Very insightful. The OS is more important, and at this point lethal, than any individual nation state or particular alliance or antagonism between groups of states. The impetus to war is a desperate burst of self-preserving energy on the part of a system that is reaching its rational limit.
will it by death by war or also because we run out of crude oil and fossil fuels because i do not see belgium going to war ?
I don't know that it matters much, or if there is a difference when both are symptoms. The direct cause of death by war is often enough starvation, exposure or infection.
Three movies that radicalized me as a young child:
The Secret of NIMH
FernGully: The Last Rainforest
The Rescuers: Down Under
These three are stunningly beautiful movies that I watched with my children, and grandchildren. Thanks for the memory.
now gaya herrington saying on a podcast we have few years left 5 years exactly gaya herrington stated on the podcast on linkedin on her page do you agree prof ugo bardi ?
Let's not leave out the bureaucrats. What appears to be happening in all western nations is the continued growth of government bureaucracy despite the fact that there is no real economic growth in the wider economy. We have bureaucrats feathering their own nest on the back of government debt. Curiously, the politicians seem powerless to stop it. Or perhaps they don't want to stop it, since a politician's power is theoretically proportionate to the size of the bureaucracy they control.

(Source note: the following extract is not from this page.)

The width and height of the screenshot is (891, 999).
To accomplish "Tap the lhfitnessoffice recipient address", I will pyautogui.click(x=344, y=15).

The bureaucrats are a form of pollution. They are one of the main causes of the Seneca Cliff.
Indeed. Really another symptom of a failing system when none of the people filling top public positions are people you would hire for even mod tiers positions outside of government. Much like the current academic environment.

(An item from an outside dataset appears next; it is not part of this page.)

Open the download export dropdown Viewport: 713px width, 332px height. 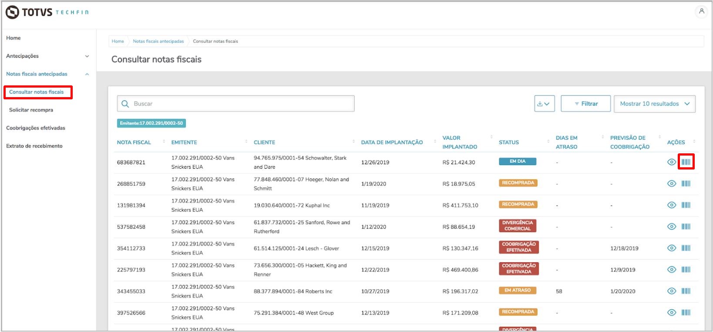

we are moving to become a solar civilization 500 billion invested in 2024 more than other energies that is the good news and collapse does not always result in die offs and if we collapse we can still make it to a renewable energy transition
Well said, Aaron. Now, tomorrow morning, take a walk in the sun, if there is sun. Or a walk in the rain, if it is rain. Enjoy the sun, enjoy the rain, and thank Gaia for being alive and able to appreciate her gifts. Do that!

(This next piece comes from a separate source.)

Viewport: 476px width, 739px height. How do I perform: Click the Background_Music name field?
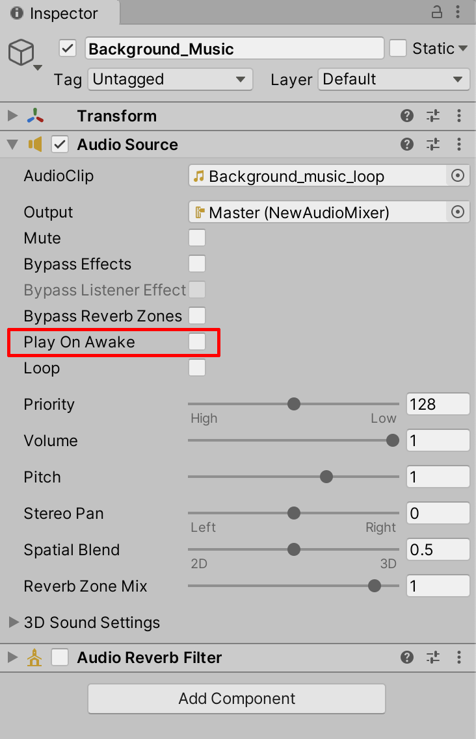click(234, 49)
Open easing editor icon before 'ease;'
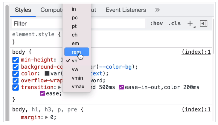Viewport: 218px width, 125px height. [x=43, y=94]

thank you professor ugo bardi they are the words of dr nafeez ahmed really he stated to my on linkedin that collapse does not always results in people dying off I think he means in some scenarios that we can make the transition without losing human lives ps they always say renewable energy is the future but renewable energy is already here 😉 👍
You can have all the solar energy you want, but I'm much much more worried about massive starvation. The soil is depleted, bees all killed by pesticides, no water, modern agriculture is idiotic, etc., etc. Plus we torture cows and pigs and chickens, then eat them like the gluttons we are.
I'm in a very dark mood today because of the Israeli siege and starvation of every man, woman, and child in Gaza.
hi aleta w by 2030 chickens cows and pigs will not by tortured no more you will see they will grow meat in labs or something I heard it already possible to print food like chicken hamburgers in a sort of 3d printer 🖨 😀 on the war side renewable energy will solve the war problem for us most wars like professor ugo bardi states is for resources like fossil fuels diamonds that is why some people call them blood diamonds there is actually a movie with leonardo dicaprio some say our smartphones are blood smartphone where there a rare earth elements in it so renewable energy is the future it is not the future it is already here the renewable energy transition is unstoppable 😉 😀 😄 😊
I won't hit like on that, but yes the mood is justified. And I think our host is as in as dark a place as ever I've read from him . But thank you both for still caring. We still are humans,.